Erlang bindings for Windows Azure
Background
I'm a procrastinator. Where others see an obstacle to surmount, I see an opportunity to put something away for later. Which is exactly what I did for my Erlang wrapper around the Windows Azure a few days ago. I discovered that Erlang didn't support SHA 256 out of the box, necessary for the HMAC-SHA256 needed for authenticating storage requests, I threw up my hands in a mediocre blog post, filed away my code for a later date when either Erlang added SHA 256 support to the crypto module (likely) or when I got around to implementing SHA 256 myself (not likely).
However, my procrastination this time was short lived. Steve Vinoski showed up in the comments and to my astonishment, whipped together a SHA-256 implementation. Having run out of excuses, I spent some time and finished up my client. Along the way, I wrote a HMAC-SHA256 module in Erlang which was an interesting exercise as well. You can find the GitHub project here. It's in its infancy and can only deal with blobs at the moment. But I am taking feature requests so holler if you need something.
Sample
I'm still unsure of the right idiomatic way to do most things in Erlang. I've created it using the gen_server OTP framework though in retrospect, a simple module would have sufficed. Here's some sample test code which accesses storage (the key and account for the local development storage which runs on my machine).
-module(winazuretest).
-export([test/0]).
test() ->
winazure:start({"devstoreaccount1",
"Eby8vdM02xNOcqFlqUwJPLlmEtlCDXJ1OUzFT50uSRZ6IFsuFq2UVErCz4I6tq/K1SZFPTOtr/KBHBeksoGMGw==",
true}),
winazure:create_container("test",true),
winazure:put_blob("test","blob1","Hello!","text/plain"),
"Hello!" = winazure:get_blob("test","blob1"),
winazure:delete_blob("test","blob1"),
winazure:delete_container("test").
Observations
- I'm still learning the 'Erlang way' to do things. This is evident in my HMAC implementation and in my storage client. In some places, I have some ugly unspeakable hacks because I couldn't figure out 'the right way' to do it. I would love some feedback on how to 'Erlang-ize' my code.

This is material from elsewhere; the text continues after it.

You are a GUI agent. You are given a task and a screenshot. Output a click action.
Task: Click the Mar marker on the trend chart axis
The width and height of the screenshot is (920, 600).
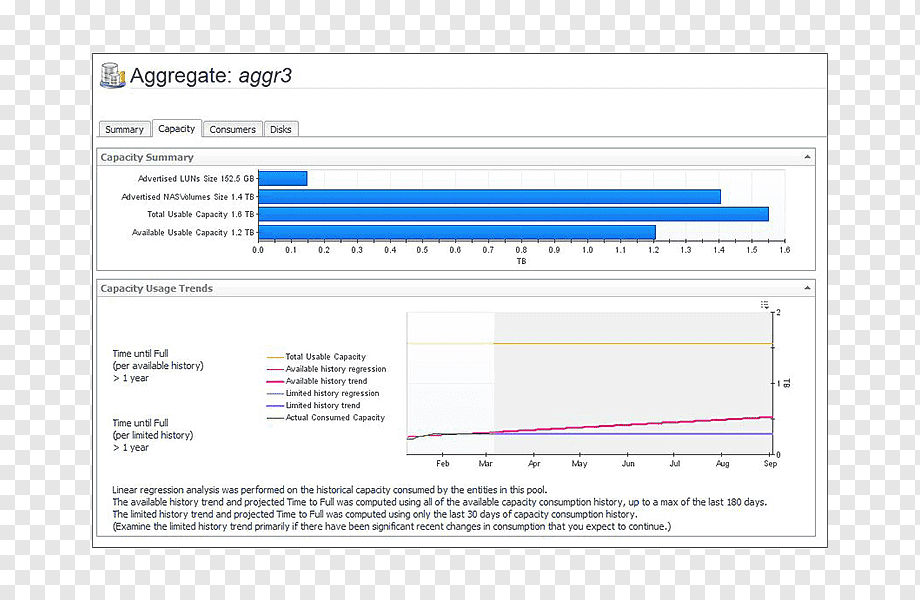click(x=485, y=463)
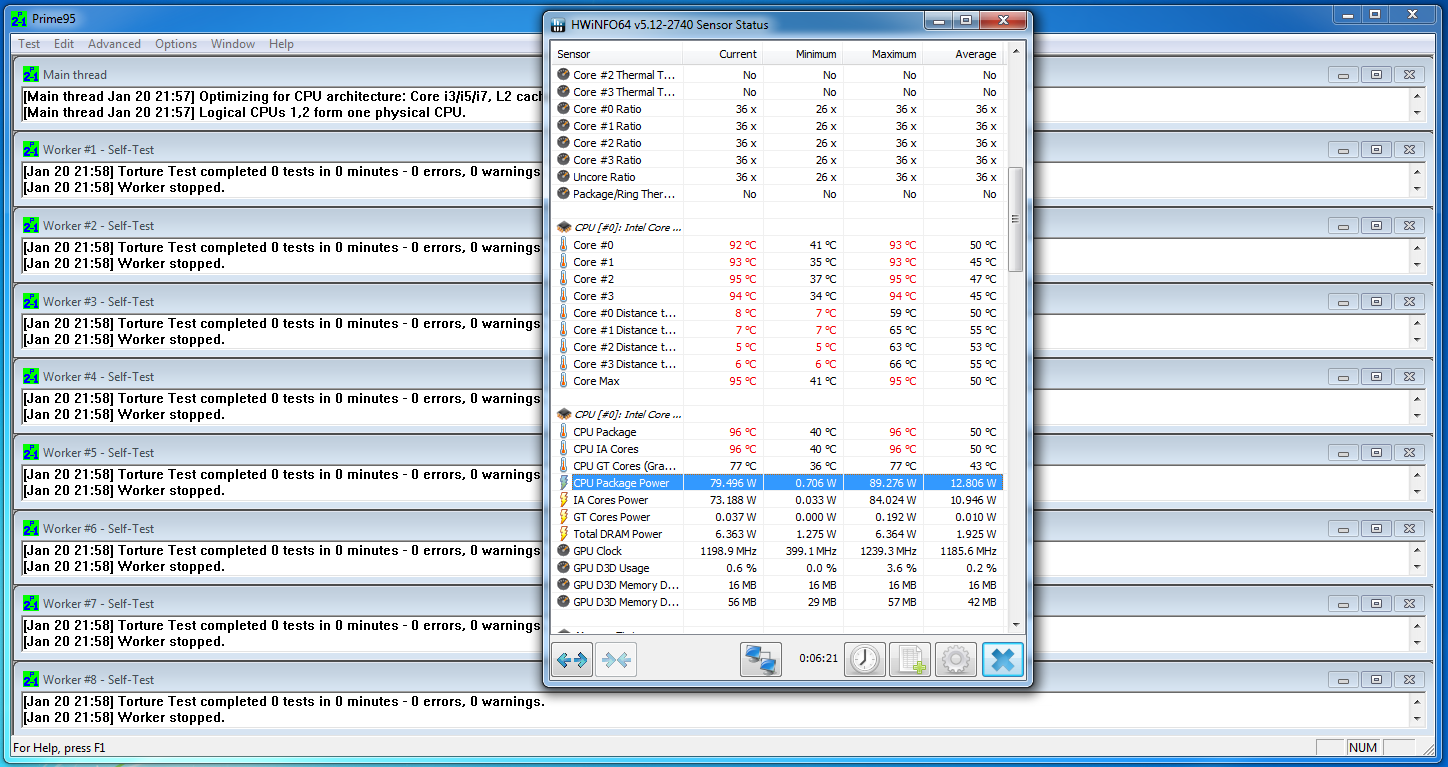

- When implementing HMAC based on Wikipedia pseudocode, don't assume 'block size' is 256 just because your hash algorithm is 'SHA-256'. An assumption like could just lead to you staring at random strings of numbers for long periods of time on New Year's eve.
- There is some issue with either Erlang's HTTP 1.1 support or Windows Azure's HTTP 1.1 support or the combination of the two. The client keeps dying after a few calls. I couldn't figure it out so I switched to using HTTP 1.0.
- Erlang's bit syntax seems to be the equivalent of cryptic Perl one-liners. Something that a seasoned programmer can crank out with elan but a newbie scratches their head at. My 'bit-syntax-fu' is as weak as my 'regex-fu' and my nightmares now have double angle brackets in them.
- Distel and Erlang's emacs mode are the best way to code Erlang right now. I tried using TextMate's Erlang bundle for a few days but hitting "C-c C-k' to compile the current buffer and be thrown into a Erlang buffer is too good to give up.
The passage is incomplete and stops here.